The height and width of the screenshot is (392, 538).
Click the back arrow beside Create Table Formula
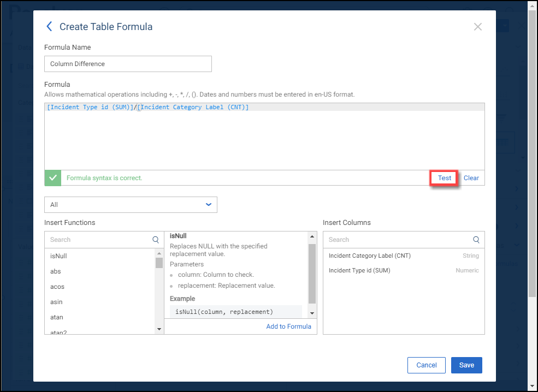click(x=49, y=27)
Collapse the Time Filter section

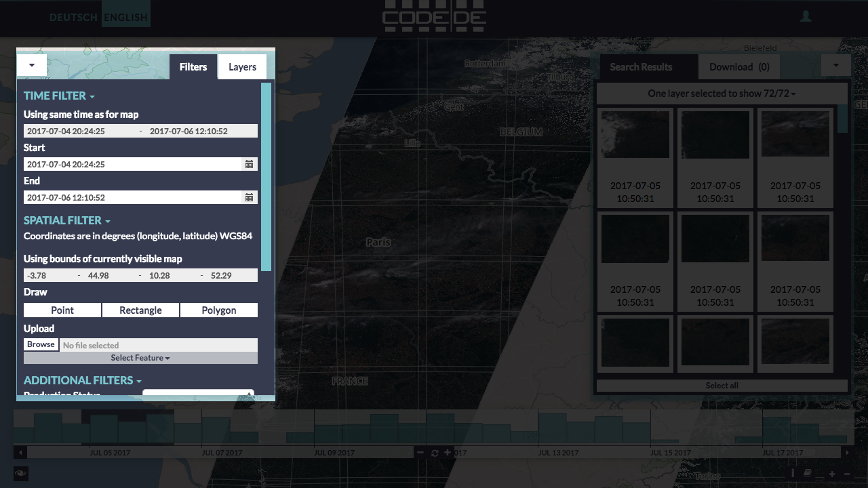click(x=59, y=96)
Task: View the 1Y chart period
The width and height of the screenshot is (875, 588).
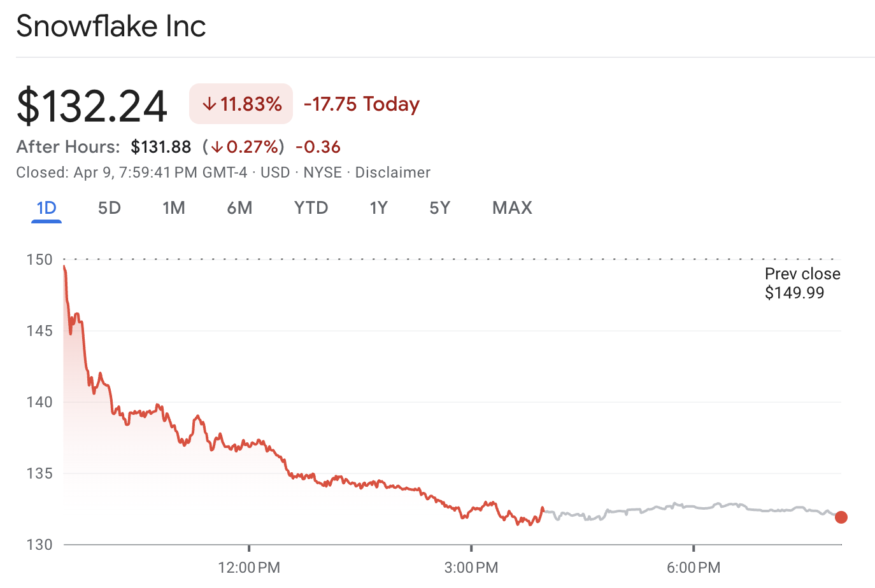Action: tap(379, 208)
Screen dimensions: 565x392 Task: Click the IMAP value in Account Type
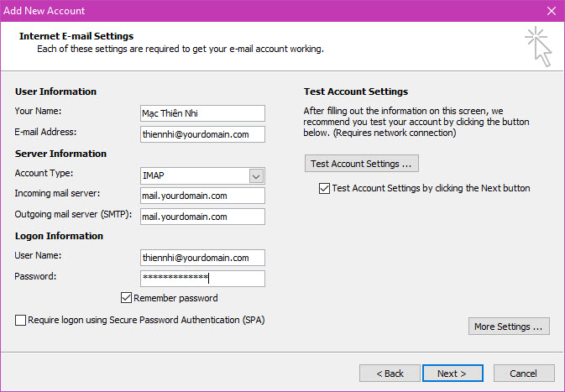click(193, 175)
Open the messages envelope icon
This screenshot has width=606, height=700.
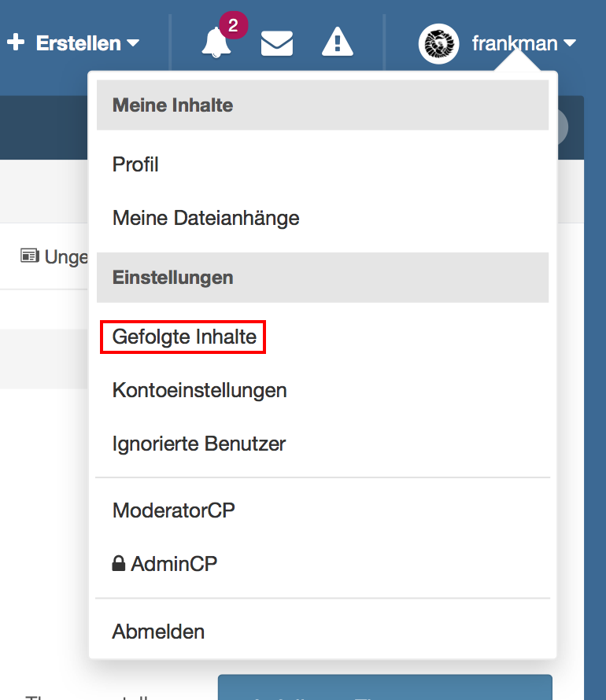tap(276, 43)
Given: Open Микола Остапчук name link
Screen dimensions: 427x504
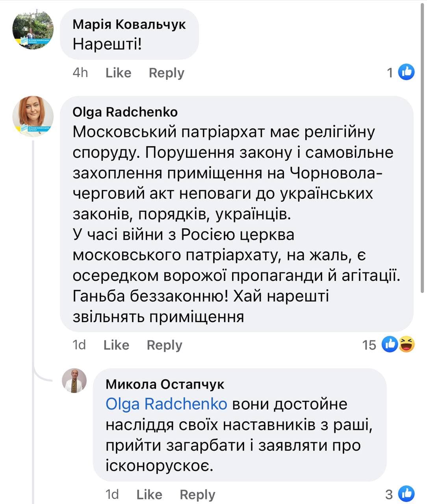Looking at the screenshot, I should 165,384.
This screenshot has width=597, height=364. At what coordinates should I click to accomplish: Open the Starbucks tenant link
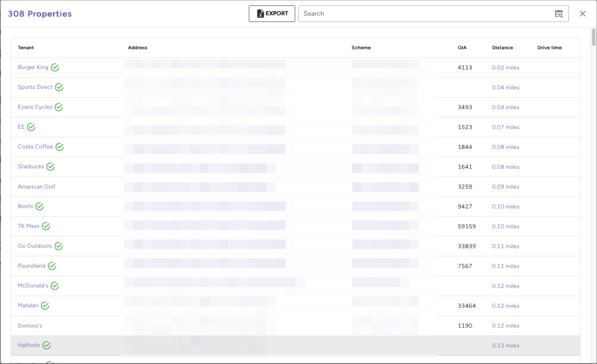coord(31,166)
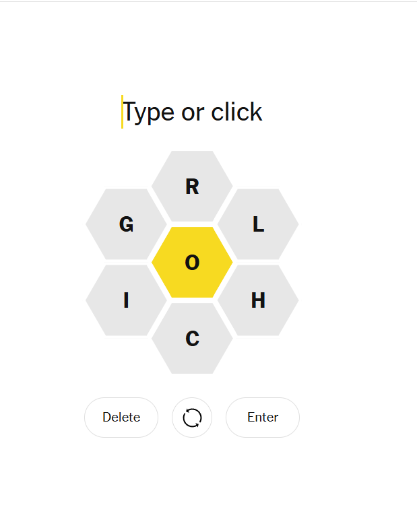Screen dimensions: 417x532
Task: Insert the required center letter O
Action: point(192,263)
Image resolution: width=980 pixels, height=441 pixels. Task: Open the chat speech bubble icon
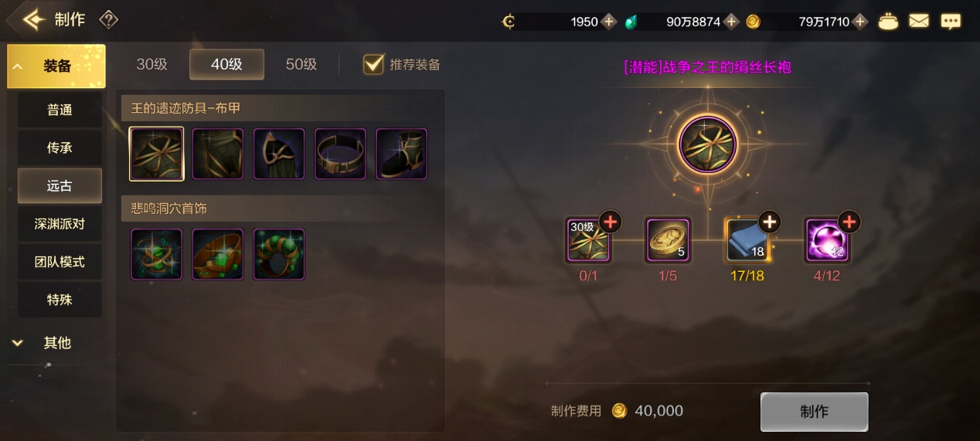[x=950, y=22]
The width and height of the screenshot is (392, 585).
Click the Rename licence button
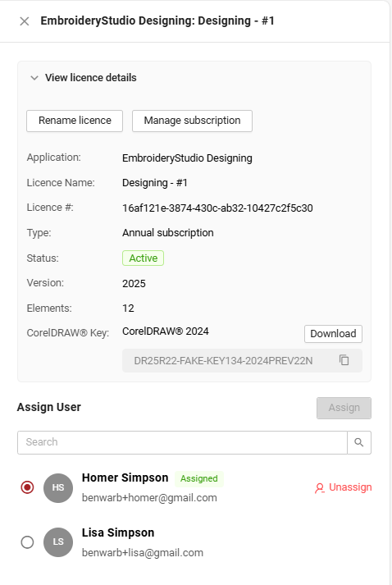[x=75, y=121]
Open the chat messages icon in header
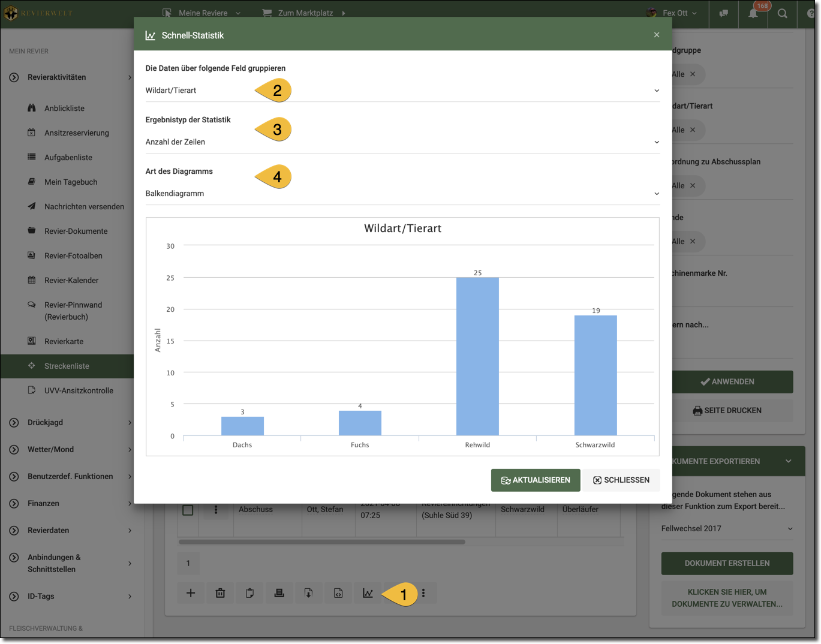The width and height of the screenshot is (821, 644). [724, 13]
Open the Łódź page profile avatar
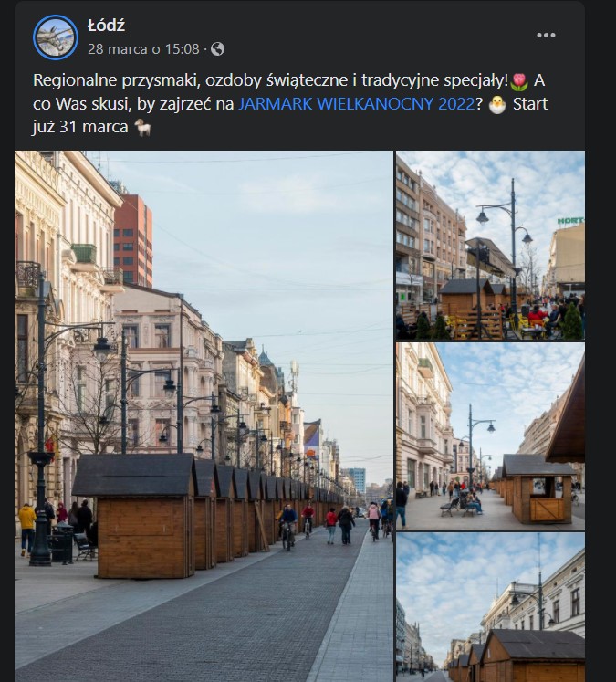 [x=56, y=37]
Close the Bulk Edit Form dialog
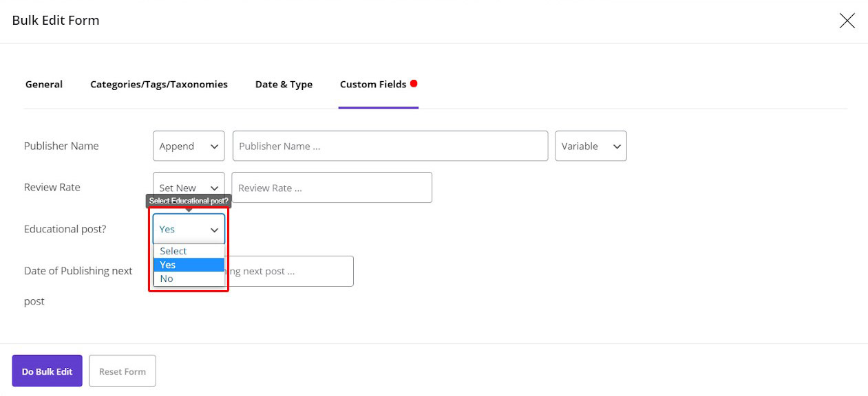Viewport: 868px width, 396px height. (x=847, y=21)
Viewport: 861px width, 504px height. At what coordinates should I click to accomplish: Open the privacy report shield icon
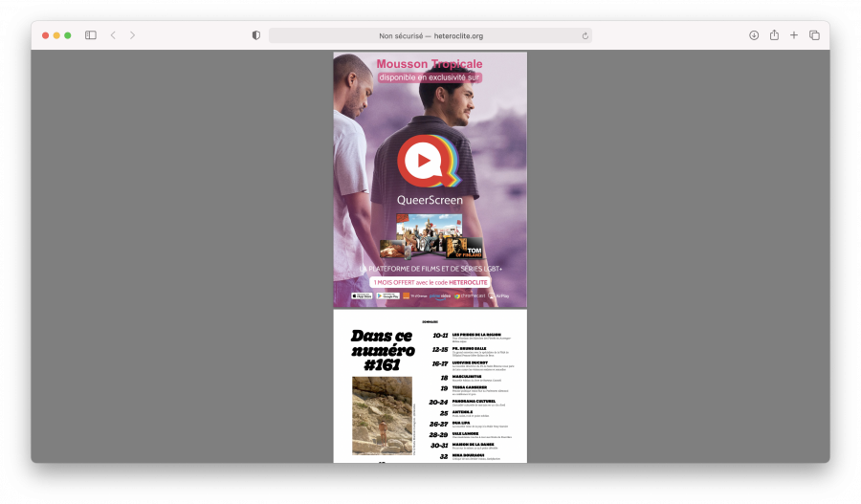click(255, 35)
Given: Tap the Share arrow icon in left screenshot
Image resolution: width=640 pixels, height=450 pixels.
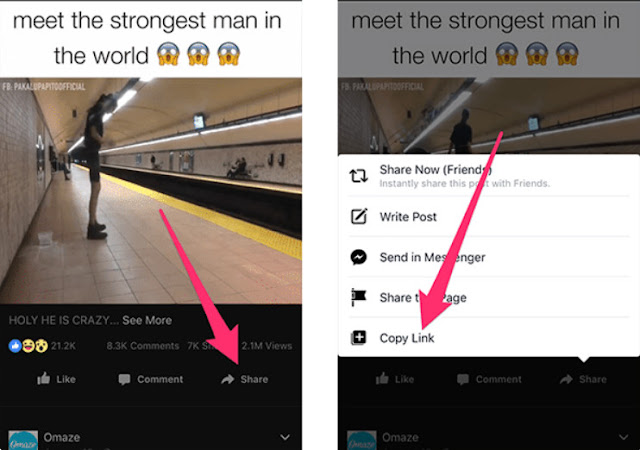Looking at the screenshot, I should pos(227,379).
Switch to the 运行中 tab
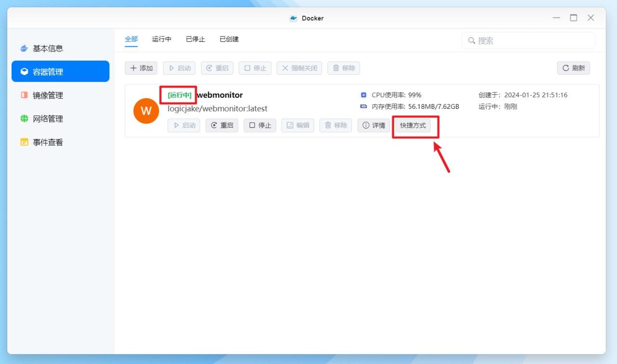Image resolution: width=617 pixels, height=364 pixels. tap(161, 39)
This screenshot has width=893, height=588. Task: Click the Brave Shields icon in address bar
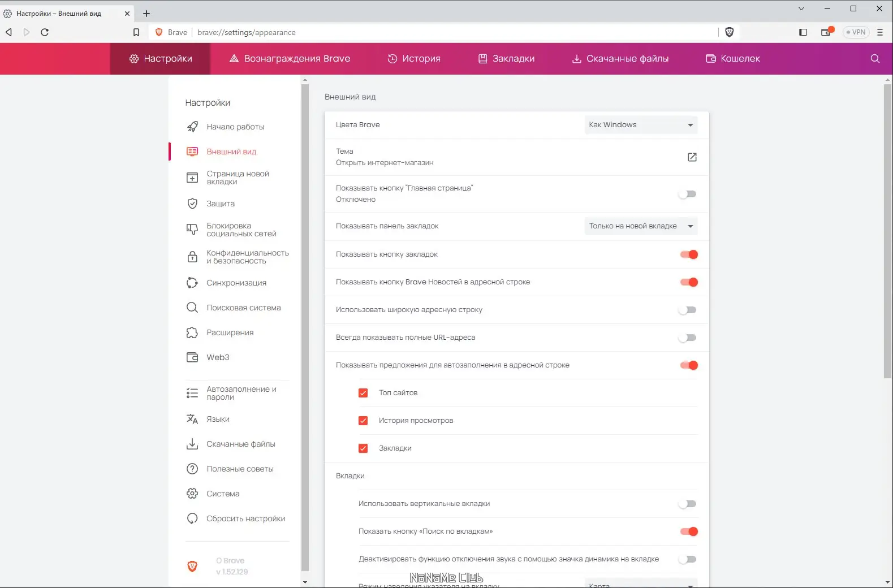(x=729, y=32)
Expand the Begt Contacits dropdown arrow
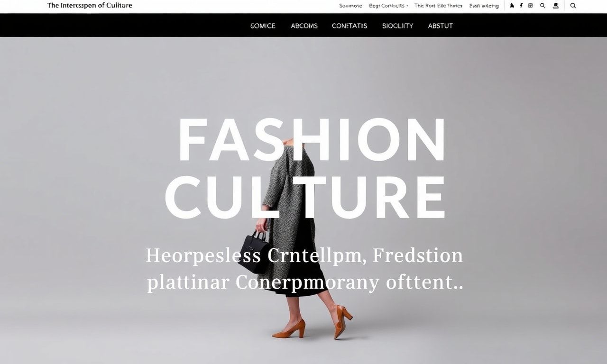607x364 pixels. click(x=407, y=6)
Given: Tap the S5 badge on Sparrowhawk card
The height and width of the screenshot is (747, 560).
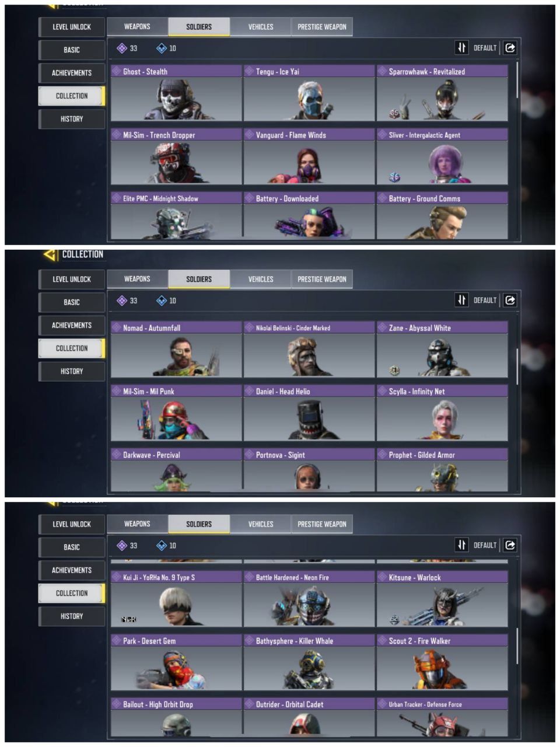Looking at the screenshot, I should click(395, 114).
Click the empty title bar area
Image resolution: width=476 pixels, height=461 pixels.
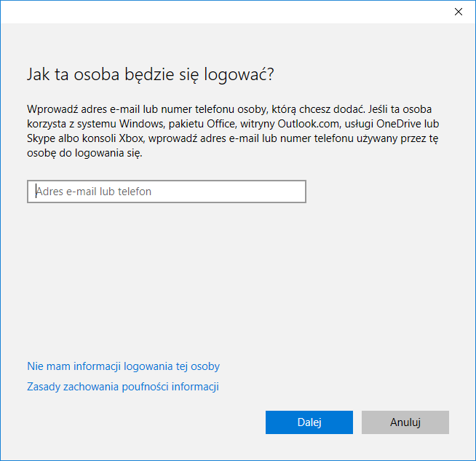[218, 11]
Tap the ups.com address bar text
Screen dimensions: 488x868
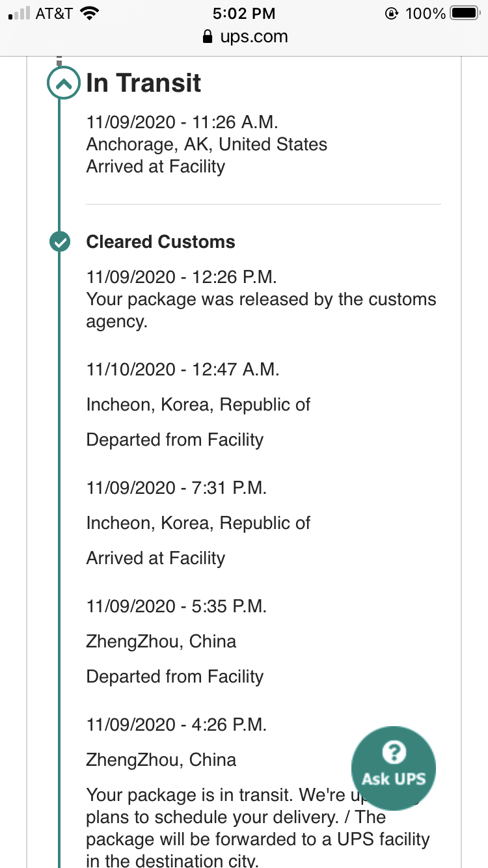[x=254, y=37]
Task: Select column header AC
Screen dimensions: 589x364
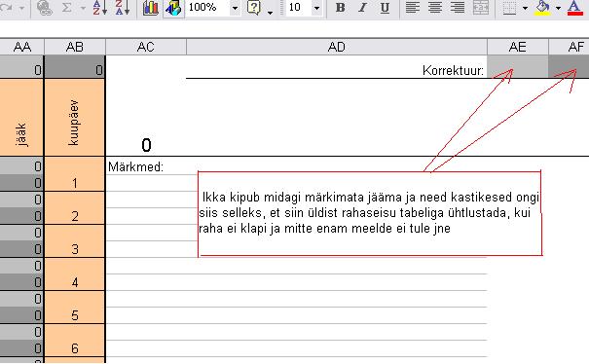Action: (146, 47)

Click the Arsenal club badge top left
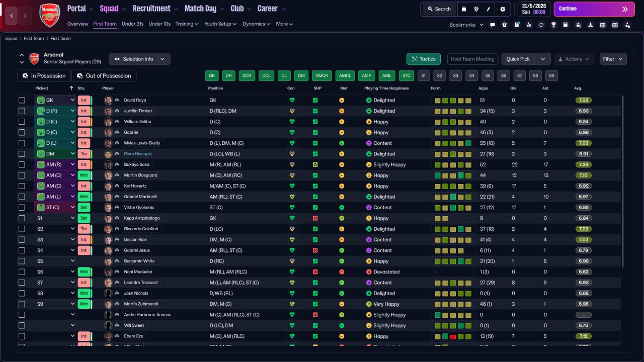(x=49, y=15)
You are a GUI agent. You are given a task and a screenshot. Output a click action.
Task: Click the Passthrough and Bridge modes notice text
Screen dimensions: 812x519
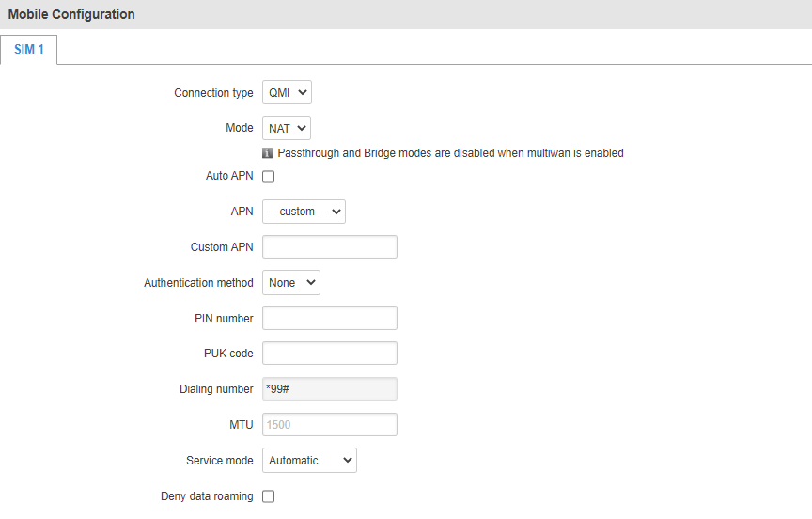tap(450, 153)
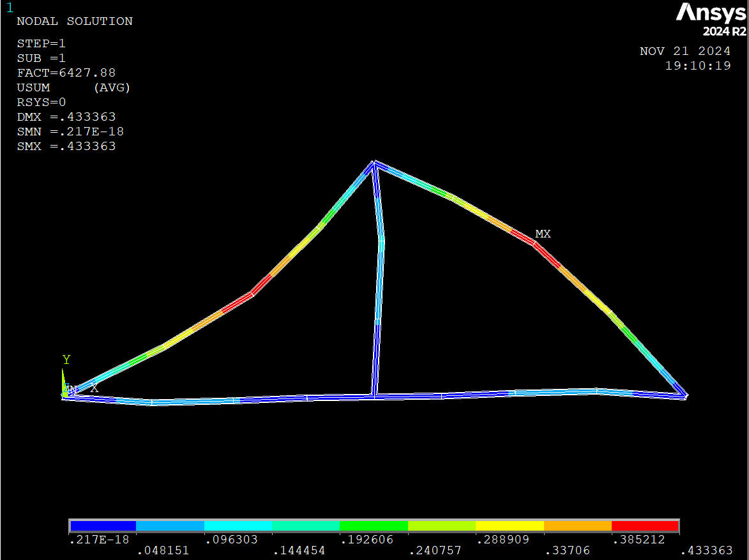Click the window number 1 in the corner

[9, 8]
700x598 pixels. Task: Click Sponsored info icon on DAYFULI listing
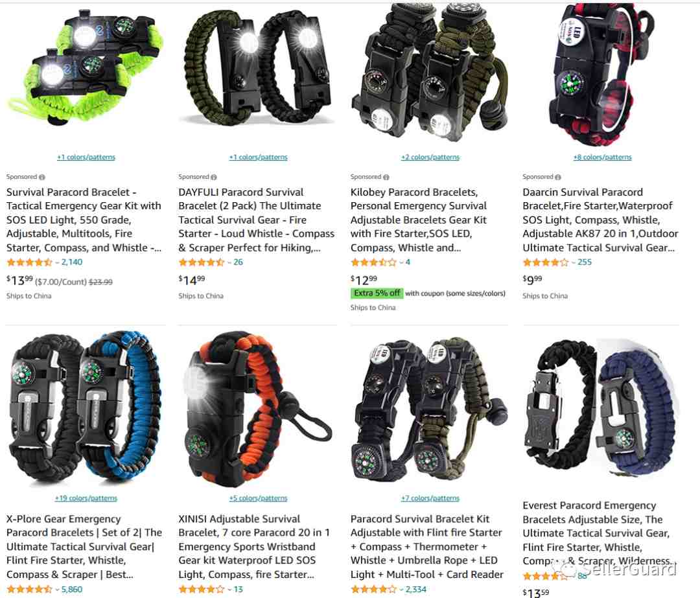[214, 177]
________
**EXERCISE**
Your answer must be an exact repeat of the records above, with the pictures left out.

**FINAL ANSWER**
The height and width of the screenshot is (392, 538).
Click the back arrow beside Create Table Formula
click(x=49, y=27)
Collapse the Time Filter section

click(x=59, y=96)
Task: View the 1Y chart period
The width and height of the screenshot is (875, 588).
Action: tap(379, 208)
Screen dimensions: 565x392 Task: Click the IMAP value in Account Type
click(193, 175)
Open the messages envelope icon
This screenshot has width=606, height=700.
tap(276, 43)
Given: Open Микола Остапчук name link
Screen dimensions: 427x504
Looking at the screenshot, I should 165,384.
This screenshot has width=597, height=364. At what coordinates should I click to accomplish: Open the Starbucks tenant link
coord(31,166)
Screen dimensions: 417x532
Task: Insert the required center letter O
Action: point(192,263)
Image resolution: width=980 pixels, height=441 pixels. Task: Open the chat speech bubble icon
[x=950, y=22]
The width and height of the screenshot is (392, 585).
Click the Rename licence button
[x=75, y=121]
Open the chat messages icon in header
The width and height of the screenshot is (821, 644). [724, 13]
Open the Łódź page profile avatar
 [x=56, y=37]
Close the Bulk Edit Form dialog
Viewport: 868px width, 396px height. (x=847, y=21)
Viewport: 861px width, 504px height. At what coordinates should I click to accomplish: Open the privacy report shield icon
click(255, 35)
Given: Tap the Share arrow icon in left screenshot
Image resolution: width=640 pixels, height=450 pixels.
Looking at the screenshot, I should pos(227,379).
Switch to the 运行中 tab
Image resolution: width=617 pixels, height=364 pixels. tap(161, 39)
This screenshot has width=893, height=588. Task: Click the Brave Shields icon in address bar
(x=729, y=32)
Expand the Begt Contacits dropdown arrow
607x364 pixels. click(x=407, y=6)
Given: Tap the S5 badge on Sparrowhawk card
The height and width of the screenshot is (747, 560).
Looking at the screenshot, I should click(395, 114).
Click the empty title bar area
Image resolution: width=476 pixels, height=461 pixels.
[218, 11]
Tap the ups.com address bar text
Screen dimensions: 488x868
[x=254, y=37]
Task: Select column header AC
Screen dimensions: 589x364
Action: (146, 47)

Click the Arsenal club badge top left
(x=49, y=15)
You are a GUI agent. You are given a task and a screenshot. Output a click action.
Task: Click the Passthrough and Bridge modes notice text
Screen dimensions: 812x519
tap(450, 153)
Click the window number 1 in the corner

[9, 8]
700x598 pixels. Task: Click Sponsored info icon on DAYFULI listing
[214, 177]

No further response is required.